● Provided data

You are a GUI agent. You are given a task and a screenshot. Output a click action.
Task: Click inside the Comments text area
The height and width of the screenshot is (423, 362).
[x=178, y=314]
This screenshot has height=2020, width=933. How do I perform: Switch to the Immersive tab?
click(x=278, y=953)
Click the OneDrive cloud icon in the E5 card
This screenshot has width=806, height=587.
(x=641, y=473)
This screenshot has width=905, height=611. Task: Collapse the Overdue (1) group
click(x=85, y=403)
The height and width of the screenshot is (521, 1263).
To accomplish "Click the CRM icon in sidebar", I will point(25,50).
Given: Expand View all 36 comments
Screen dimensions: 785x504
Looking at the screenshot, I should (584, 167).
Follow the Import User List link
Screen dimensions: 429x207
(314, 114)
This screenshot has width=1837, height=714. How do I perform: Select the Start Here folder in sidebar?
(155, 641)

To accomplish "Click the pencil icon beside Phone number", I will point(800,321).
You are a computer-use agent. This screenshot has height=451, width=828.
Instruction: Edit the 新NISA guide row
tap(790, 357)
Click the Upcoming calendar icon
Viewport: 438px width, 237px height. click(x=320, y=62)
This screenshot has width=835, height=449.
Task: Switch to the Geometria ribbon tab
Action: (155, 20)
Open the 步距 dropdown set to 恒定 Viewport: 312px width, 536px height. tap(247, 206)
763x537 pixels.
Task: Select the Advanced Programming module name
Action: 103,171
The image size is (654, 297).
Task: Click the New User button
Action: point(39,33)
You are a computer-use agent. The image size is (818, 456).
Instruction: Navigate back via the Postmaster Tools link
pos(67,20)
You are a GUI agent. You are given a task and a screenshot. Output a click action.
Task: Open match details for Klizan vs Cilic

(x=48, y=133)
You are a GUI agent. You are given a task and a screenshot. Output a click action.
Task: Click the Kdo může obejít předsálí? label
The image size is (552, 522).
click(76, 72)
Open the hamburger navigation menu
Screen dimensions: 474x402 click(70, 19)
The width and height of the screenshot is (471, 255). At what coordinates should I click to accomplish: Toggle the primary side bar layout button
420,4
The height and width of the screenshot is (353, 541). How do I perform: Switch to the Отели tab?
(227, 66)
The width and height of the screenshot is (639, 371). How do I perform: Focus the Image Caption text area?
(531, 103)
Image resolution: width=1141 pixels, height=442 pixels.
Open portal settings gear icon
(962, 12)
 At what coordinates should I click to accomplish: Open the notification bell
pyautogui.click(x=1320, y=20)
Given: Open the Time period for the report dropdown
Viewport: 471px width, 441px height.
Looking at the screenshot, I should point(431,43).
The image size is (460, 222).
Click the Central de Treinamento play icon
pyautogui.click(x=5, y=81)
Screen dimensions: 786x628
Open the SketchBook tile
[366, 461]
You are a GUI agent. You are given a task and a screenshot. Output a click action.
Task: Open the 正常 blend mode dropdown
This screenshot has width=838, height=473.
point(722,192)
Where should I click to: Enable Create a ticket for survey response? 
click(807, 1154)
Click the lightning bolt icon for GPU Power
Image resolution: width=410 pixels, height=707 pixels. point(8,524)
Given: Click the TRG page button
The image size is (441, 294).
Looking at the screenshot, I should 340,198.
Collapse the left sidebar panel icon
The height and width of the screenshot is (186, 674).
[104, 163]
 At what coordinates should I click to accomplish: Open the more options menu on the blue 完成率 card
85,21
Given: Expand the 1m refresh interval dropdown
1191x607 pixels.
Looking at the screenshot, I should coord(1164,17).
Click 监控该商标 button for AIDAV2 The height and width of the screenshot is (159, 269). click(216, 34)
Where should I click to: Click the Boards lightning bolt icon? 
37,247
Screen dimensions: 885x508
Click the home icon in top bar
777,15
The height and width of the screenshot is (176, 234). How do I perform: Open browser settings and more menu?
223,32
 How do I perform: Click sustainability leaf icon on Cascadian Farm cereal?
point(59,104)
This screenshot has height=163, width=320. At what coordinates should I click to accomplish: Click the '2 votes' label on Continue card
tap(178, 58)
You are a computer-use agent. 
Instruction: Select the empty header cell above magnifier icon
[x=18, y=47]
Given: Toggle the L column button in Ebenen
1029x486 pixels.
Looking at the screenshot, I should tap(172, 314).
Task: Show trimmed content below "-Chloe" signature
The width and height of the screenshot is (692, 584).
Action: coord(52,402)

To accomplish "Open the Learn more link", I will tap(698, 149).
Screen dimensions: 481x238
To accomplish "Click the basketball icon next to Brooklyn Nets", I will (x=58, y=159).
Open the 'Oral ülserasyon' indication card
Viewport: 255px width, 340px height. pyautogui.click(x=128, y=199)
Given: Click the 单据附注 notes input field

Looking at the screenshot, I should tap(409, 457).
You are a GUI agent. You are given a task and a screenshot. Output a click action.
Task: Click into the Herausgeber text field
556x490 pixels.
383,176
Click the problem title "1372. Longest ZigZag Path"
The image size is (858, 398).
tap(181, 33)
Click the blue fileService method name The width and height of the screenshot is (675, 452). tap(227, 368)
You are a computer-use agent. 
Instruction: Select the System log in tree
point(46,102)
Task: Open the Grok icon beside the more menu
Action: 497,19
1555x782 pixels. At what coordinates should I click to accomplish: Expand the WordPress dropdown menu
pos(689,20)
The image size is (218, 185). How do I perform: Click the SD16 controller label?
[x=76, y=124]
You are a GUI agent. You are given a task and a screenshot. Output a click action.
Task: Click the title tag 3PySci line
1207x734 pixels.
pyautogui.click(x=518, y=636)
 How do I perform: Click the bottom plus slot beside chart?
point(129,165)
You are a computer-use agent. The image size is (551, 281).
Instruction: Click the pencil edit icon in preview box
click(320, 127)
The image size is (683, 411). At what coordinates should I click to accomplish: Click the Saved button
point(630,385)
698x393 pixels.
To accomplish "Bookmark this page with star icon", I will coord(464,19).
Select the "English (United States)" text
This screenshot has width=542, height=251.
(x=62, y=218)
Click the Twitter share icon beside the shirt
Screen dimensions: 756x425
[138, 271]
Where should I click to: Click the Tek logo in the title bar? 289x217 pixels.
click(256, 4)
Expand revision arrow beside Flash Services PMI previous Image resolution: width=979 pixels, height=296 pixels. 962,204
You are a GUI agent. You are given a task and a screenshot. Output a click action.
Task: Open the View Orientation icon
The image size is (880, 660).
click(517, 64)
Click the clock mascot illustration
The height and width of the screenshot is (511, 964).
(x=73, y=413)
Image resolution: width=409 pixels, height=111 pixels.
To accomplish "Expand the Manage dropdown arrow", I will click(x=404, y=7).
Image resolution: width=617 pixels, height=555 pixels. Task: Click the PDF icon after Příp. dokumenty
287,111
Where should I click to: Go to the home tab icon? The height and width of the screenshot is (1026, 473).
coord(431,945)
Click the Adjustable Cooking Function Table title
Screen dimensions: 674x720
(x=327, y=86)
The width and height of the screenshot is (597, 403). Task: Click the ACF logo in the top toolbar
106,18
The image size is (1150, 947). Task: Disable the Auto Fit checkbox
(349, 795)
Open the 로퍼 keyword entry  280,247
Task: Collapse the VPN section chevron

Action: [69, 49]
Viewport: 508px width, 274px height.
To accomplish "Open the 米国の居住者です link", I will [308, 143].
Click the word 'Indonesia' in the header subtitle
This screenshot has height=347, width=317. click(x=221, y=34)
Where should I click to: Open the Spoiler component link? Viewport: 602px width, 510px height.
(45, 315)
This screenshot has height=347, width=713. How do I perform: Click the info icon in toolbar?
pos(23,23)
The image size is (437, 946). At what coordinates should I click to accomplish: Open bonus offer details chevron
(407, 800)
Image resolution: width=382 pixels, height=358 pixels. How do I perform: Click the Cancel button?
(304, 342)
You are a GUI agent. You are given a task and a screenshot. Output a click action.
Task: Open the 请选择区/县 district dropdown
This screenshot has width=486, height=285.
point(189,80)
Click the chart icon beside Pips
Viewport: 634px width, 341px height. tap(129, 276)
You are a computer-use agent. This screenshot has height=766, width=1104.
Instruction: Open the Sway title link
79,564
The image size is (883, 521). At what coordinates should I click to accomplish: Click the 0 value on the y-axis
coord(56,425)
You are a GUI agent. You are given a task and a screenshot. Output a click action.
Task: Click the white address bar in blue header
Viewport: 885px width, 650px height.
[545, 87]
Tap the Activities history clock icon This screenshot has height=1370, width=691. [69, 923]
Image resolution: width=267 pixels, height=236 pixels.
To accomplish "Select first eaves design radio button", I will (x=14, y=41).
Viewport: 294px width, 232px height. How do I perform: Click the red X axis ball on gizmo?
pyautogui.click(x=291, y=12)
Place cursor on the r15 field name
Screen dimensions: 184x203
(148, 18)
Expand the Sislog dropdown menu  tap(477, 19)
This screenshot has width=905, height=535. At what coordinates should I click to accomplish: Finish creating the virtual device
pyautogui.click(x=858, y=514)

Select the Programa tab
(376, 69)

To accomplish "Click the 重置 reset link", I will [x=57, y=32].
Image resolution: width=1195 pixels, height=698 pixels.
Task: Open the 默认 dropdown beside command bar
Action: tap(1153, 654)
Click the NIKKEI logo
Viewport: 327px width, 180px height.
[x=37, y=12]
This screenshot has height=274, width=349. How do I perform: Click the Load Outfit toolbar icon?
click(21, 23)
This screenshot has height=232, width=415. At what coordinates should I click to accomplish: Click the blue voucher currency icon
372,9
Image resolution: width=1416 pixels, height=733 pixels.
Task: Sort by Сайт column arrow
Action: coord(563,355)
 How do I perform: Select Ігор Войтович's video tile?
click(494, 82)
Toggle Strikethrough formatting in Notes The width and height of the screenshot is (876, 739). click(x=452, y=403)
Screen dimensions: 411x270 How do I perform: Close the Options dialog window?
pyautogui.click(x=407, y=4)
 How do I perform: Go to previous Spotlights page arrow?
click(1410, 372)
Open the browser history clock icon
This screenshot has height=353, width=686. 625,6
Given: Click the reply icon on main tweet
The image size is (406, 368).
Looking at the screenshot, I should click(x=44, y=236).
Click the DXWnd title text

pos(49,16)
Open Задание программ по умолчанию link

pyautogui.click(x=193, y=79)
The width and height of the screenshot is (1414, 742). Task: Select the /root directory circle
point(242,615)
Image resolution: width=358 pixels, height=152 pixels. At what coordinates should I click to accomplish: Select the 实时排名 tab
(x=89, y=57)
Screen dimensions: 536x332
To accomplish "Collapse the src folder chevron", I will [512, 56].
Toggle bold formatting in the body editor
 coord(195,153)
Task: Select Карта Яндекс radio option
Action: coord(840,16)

● Problem to solve
With the line holding "Image resolution: width=1141" as the first and the line holding "Given: Expand the" as the last, set down that range of the entries above exactly, and nothing else.

● Finished exercise
Image resolution: width=1141 pixels, height=442 pixels.
Open portal settings gear icon
(962, 12)
 At what coordinates should I click to accomplish: Open the notification bell
pyautogui.click(x=1320, y=20)
Given: Open the Time period for the report dropdown
Viewport: 471px width, 441px height.
Looking at the screenshot, I should point(431,43).
The image size is (460, 222).
Click the Central de Treinamento play icon
pyautogui.click(x=5, y=81)
Screen dimensions: 786x628
Open the SketchBook tile
[366, 461]
You are a GUI agent. You are given a task and a screenshot. Output a click action.
Task: Open the 正常 blend mode dropdown
This screenshot has width=838, height=473.
point(722,192)
Where should I click to: Enable Create a ticket for survey response? 
click(807, 1154)
Click the lightning bolt icon for GPU Power
Image resolution: width=410 pixels, height=707 pixels. point(8,524)
Given: Click the TRG page button
The image size is (441, 294).
Looking at the screenshot, I should 340,198.
Collapse the left sidebar panel icon
The height and width of the screenshot is (186, 674).
[104, 163]
 At what coordinates should I click to accomplish: Open the more options menu on the blue 完成率 card
85,21
Given: Expand the 1m refresh interval dropdown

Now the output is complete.